===== INFORMATION PROVIDED =====

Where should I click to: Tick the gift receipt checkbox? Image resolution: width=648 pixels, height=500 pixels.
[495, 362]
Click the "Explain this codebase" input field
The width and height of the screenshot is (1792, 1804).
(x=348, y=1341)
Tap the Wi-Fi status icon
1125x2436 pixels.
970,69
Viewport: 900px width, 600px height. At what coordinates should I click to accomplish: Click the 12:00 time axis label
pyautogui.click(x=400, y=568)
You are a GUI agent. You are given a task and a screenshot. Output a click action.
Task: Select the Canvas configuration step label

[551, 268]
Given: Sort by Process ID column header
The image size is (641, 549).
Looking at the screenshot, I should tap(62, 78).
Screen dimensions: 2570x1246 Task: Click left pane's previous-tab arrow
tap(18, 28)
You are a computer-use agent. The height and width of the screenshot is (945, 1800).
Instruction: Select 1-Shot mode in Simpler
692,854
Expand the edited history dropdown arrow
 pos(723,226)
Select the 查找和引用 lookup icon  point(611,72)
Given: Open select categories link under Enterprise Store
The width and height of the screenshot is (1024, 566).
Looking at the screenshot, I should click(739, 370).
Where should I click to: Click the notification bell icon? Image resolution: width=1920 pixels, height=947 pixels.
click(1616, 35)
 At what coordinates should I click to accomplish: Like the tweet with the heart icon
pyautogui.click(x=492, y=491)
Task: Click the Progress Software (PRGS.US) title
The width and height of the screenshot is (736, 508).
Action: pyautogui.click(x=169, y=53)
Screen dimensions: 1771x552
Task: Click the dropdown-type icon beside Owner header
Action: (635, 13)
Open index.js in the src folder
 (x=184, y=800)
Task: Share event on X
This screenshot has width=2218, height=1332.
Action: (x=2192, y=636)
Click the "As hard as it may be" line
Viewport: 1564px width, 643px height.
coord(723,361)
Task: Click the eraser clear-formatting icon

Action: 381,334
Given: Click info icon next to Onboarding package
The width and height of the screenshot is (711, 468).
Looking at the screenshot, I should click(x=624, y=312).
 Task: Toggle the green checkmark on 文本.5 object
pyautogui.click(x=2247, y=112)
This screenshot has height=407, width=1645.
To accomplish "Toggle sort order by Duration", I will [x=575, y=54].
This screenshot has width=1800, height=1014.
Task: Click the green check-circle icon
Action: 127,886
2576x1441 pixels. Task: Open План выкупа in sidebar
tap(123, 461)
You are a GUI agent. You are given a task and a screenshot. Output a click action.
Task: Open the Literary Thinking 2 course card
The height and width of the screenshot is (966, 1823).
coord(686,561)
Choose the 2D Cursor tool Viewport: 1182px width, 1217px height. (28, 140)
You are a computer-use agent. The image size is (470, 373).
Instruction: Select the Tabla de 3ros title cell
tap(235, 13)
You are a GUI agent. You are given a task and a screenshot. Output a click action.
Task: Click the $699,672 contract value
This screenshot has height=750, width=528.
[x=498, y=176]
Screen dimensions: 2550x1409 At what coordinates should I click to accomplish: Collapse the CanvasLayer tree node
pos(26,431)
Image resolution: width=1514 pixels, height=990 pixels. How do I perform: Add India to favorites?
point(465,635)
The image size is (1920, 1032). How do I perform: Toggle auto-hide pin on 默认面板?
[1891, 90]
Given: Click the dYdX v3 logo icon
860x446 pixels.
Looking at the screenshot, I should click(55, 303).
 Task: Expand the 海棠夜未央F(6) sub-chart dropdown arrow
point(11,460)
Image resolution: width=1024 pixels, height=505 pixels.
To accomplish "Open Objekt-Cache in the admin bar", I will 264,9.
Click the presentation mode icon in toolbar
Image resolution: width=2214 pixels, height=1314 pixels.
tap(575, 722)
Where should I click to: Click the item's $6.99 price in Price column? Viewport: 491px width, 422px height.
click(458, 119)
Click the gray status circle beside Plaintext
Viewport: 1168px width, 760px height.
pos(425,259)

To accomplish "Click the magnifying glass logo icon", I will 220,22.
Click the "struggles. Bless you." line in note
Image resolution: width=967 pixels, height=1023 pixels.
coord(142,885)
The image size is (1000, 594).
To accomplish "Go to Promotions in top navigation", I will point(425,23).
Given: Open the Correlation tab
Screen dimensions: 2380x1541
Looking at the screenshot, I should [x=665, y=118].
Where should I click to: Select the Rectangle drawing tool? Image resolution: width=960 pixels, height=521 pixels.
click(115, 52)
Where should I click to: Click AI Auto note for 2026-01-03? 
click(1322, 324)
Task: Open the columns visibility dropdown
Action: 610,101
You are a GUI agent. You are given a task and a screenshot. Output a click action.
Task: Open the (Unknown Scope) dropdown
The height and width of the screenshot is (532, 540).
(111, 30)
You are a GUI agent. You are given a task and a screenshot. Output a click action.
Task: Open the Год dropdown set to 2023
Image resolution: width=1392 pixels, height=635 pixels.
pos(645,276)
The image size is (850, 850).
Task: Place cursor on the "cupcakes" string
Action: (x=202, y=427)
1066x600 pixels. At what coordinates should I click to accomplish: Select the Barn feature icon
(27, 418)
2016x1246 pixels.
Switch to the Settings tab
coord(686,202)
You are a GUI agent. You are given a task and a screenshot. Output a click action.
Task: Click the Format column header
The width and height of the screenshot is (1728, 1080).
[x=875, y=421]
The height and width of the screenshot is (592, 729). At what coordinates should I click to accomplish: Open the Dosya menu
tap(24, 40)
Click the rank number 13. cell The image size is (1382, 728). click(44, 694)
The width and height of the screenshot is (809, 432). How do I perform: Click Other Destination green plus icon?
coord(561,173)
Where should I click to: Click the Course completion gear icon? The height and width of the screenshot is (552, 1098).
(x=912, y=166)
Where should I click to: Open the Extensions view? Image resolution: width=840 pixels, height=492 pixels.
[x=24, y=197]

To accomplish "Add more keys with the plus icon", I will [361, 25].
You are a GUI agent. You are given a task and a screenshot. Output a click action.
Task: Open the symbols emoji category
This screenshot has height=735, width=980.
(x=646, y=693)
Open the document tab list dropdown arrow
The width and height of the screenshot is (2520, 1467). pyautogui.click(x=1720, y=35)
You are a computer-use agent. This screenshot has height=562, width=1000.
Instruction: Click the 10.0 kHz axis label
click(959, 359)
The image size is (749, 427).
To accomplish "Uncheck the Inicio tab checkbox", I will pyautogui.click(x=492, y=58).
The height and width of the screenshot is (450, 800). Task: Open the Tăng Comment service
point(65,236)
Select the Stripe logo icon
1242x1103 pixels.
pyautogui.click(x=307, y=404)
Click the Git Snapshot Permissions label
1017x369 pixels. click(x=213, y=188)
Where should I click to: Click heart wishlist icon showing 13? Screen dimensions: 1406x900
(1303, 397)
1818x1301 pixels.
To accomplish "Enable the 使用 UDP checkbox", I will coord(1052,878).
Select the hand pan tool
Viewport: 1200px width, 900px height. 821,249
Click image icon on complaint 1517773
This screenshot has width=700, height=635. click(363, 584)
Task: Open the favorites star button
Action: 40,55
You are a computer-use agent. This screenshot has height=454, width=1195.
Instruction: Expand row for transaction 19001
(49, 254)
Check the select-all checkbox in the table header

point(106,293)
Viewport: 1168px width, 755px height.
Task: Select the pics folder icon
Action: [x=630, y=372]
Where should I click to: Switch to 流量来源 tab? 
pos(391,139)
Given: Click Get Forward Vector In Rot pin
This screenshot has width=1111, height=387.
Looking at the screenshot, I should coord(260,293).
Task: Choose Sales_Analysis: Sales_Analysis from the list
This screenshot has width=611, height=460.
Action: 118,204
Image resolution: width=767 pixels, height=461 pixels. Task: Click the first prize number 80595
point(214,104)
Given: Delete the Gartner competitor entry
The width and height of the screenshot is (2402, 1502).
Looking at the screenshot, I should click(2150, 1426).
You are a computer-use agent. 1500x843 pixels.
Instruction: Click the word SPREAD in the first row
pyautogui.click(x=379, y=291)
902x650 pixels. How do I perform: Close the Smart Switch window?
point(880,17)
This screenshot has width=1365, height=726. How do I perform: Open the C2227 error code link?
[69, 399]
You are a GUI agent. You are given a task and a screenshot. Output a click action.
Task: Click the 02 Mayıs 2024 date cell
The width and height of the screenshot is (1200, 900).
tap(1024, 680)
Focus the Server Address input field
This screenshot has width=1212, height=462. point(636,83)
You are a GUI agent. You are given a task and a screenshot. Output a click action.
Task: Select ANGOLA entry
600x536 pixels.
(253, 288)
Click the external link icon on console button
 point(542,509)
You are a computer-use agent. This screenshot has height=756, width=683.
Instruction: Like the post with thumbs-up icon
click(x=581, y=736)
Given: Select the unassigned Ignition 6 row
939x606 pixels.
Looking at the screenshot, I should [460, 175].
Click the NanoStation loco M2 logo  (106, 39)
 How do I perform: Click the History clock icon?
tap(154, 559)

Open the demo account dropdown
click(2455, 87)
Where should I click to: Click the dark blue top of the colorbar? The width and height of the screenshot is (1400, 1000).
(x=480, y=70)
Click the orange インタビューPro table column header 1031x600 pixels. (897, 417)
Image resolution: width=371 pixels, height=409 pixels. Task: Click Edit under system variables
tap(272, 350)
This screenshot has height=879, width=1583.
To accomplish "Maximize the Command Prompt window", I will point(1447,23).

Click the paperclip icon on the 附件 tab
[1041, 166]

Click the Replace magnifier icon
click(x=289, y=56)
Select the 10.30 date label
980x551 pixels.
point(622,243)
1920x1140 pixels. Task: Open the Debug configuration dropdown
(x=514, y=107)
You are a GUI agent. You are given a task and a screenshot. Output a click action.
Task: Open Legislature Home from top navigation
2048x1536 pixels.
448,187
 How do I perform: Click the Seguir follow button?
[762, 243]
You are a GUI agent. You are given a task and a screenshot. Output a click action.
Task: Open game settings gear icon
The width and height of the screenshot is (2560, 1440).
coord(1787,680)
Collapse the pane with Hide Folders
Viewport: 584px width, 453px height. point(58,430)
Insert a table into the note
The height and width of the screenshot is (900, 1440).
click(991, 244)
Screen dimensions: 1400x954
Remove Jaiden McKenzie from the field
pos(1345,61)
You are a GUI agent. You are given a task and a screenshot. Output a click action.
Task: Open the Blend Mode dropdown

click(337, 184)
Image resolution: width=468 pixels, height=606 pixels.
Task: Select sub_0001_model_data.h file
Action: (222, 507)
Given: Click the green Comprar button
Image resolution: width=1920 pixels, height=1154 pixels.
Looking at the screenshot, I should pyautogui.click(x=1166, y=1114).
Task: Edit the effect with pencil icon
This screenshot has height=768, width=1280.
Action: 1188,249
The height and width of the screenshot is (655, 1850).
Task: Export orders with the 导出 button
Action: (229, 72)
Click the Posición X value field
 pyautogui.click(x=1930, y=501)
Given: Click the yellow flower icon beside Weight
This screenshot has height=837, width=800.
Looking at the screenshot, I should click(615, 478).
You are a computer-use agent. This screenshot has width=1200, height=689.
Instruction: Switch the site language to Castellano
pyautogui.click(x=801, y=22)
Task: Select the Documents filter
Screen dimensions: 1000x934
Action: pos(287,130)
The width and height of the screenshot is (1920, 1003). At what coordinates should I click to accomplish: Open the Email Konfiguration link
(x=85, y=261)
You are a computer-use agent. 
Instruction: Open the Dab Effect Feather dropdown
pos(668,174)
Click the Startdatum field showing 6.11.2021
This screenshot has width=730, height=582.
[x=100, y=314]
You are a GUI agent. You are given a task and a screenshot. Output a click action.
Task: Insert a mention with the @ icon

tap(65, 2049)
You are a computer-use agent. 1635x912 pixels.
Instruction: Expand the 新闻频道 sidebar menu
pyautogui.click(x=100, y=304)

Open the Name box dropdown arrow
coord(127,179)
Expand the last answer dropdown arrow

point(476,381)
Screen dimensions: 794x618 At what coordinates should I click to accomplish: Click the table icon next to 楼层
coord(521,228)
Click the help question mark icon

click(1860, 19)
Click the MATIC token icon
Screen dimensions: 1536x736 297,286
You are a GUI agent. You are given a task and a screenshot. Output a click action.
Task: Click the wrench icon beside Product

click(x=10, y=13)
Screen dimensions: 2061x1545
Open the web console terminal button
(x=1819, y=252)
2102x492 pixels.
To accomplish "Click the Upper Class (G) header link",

=====

### WRITTEN EXERCISE
Please edit the data from the line with "Tap the Wi-Fi status icon" through the line with "tap(18, 28)", replacing "Process ID" with "PID" and leaving everything else as it stands, and give back only those lines.

### SOLVED EXERCISE
Tap the Wi-Fi status icon
1125x2436 pixels.
970,69
Viewport: 900px width, 600px height. At what coordinates should I click to accomplish: Click the 12:00 time axis label
pyautogui.click(x=400, y=568)
You are a GUI agent. You are given a task and a screenshot. Output a click action.
Task: Select the Canvas configuration step label

[551, 268]
Given: Sort by PID column header
The image size is (641, 549).
Looking at the screenshot, I should tap(62, 78).
Screen dimensions: 2570x1246 Task: Click left pane's previous-tab arrow
tap(18, 28)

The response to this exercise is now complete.